The Epidemiological and Economic Impact of a Cell-Based Quadrivalent Influenza Vaccine in Adults in the US: A Dynamic Modeling Approach

Mutations of the H3N2 vaccine strain during the egg-based vaccine manufacturing process partly explain the suboptimal effectiveness of traditional seasonal influenza vaccines. Cell-based influenza vaccines improve antigenic match and vaccine effectiveness by avoiding such egg-adaptation. This study evaluated the public health and economic impact of a cell-based quadrivalent influenza vaccine (QIVc) in adults (18–64 years) compared to the standard egg-based quadrivalent influenza vaccine (QIVe) in the US. The impact of QIVc over QIVe in public health and cost outcomes was estimated using a dynamic age-structured SEIR transmission model, which accounted for four circulating influenza strains [A/H1N1pdm9, A/H3N2, B(Victoria), and B(Yamagata)] and was calibrated on the 2013–2018 influenza seasons. The robustness of the results was assessed in univariate and probabilistic sensitivity analyses.

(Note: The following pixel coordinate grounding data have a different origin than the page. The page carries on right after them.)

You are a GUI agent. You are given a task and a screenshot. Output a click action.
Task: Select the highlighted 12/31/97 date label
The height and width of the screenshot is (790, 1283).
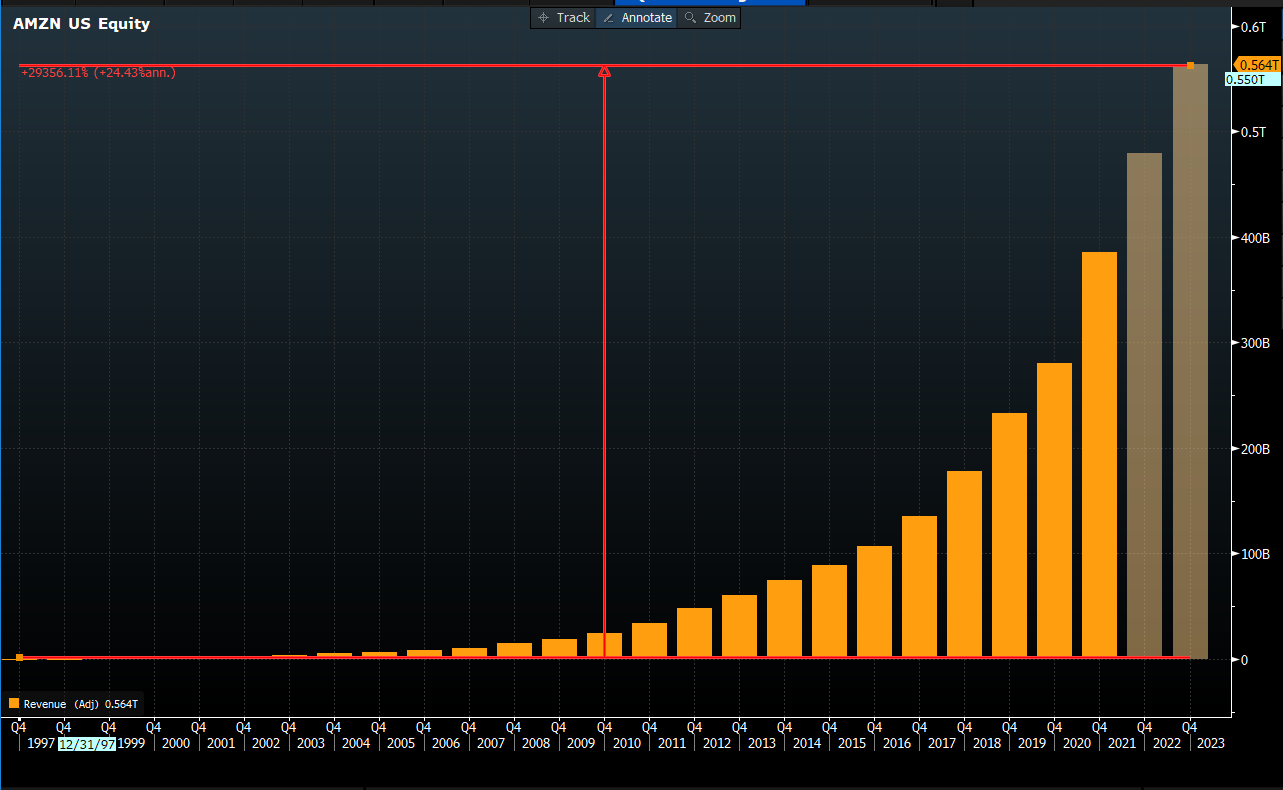[87, 744]
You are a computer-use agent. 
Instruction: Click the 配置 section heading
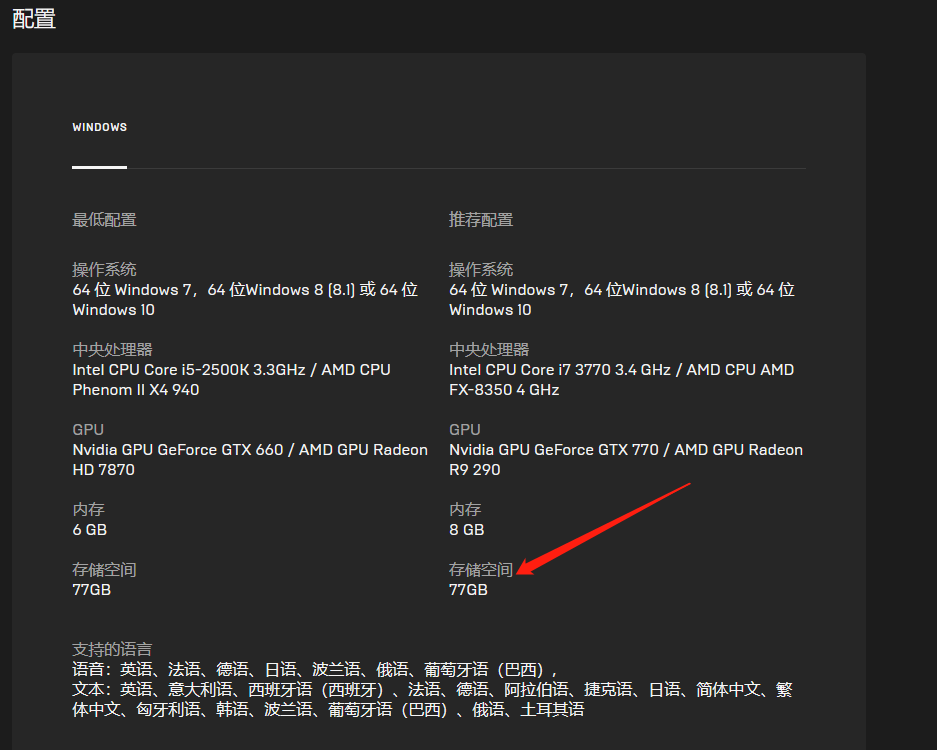[34, 19]
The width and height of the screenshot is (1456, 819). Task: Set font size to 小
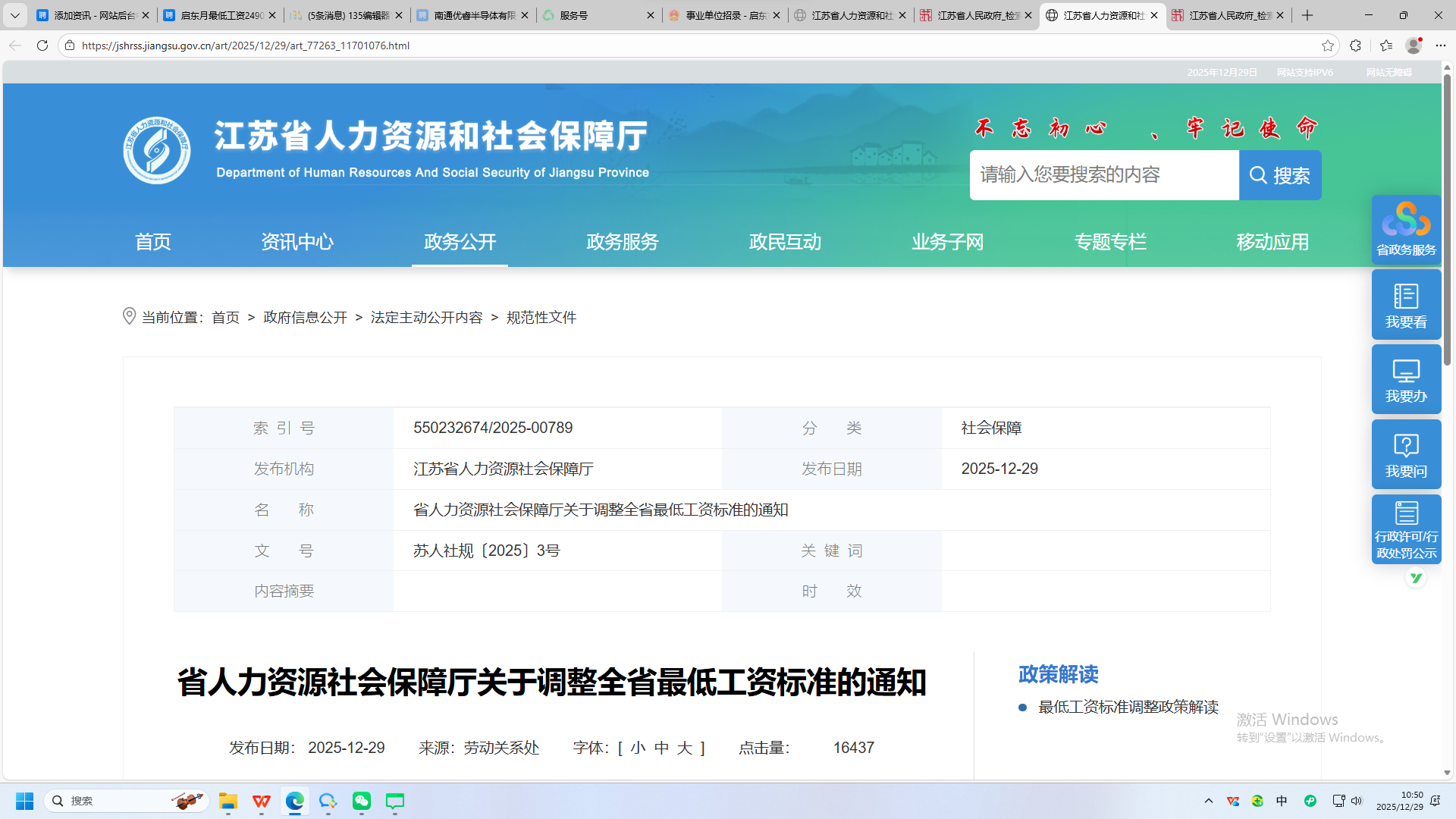638,748
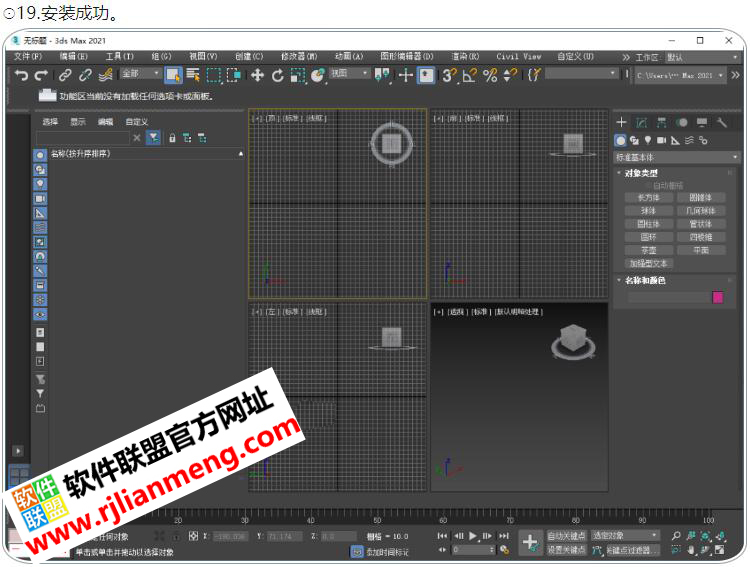Screen dimensions: 750x567
Task: Switch to Cameras category icon
Action: [662, 140]
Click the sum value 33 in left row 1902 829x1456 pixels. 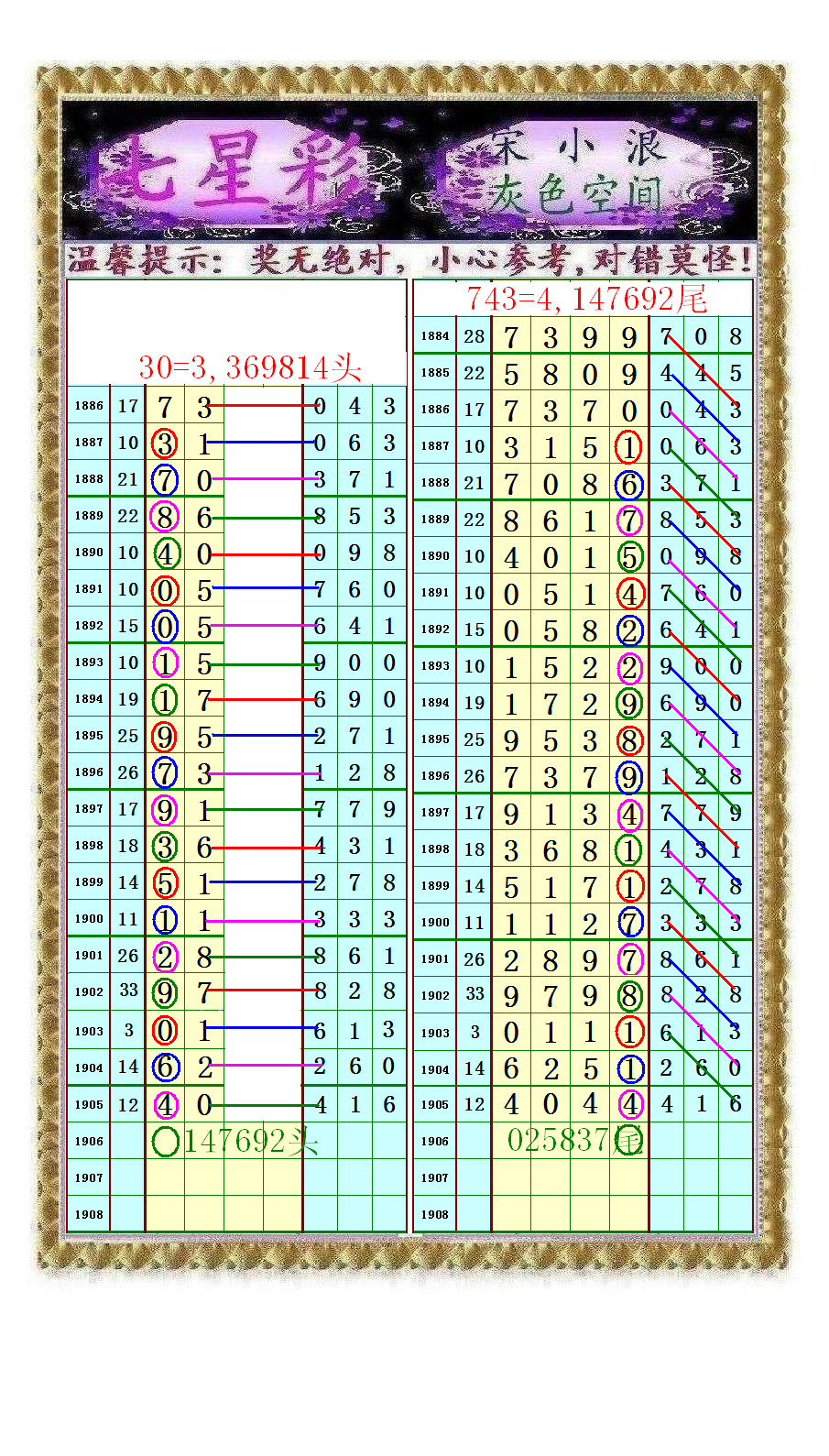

Switching from QIVe to QIVc in 18- to 64-year-olds may prevent 5.7 million symptomatic cases, 1.8 million outpatient visits, 50,000 hospitalizations, and 5453 deaths annually. The switch could save 128,000 Quality-Adjusted Life Years (QALYs) and US $ 845 M in direct costs, resulting in cost-savings in a three-year time horizon analysis. Probabilistic sensitivity analyses confirmed the robustness of the cost-saving result. The analysis shows that QIVc is expected to prevent hospitalizations and deaths, and result in substantial savings in healthcare costs.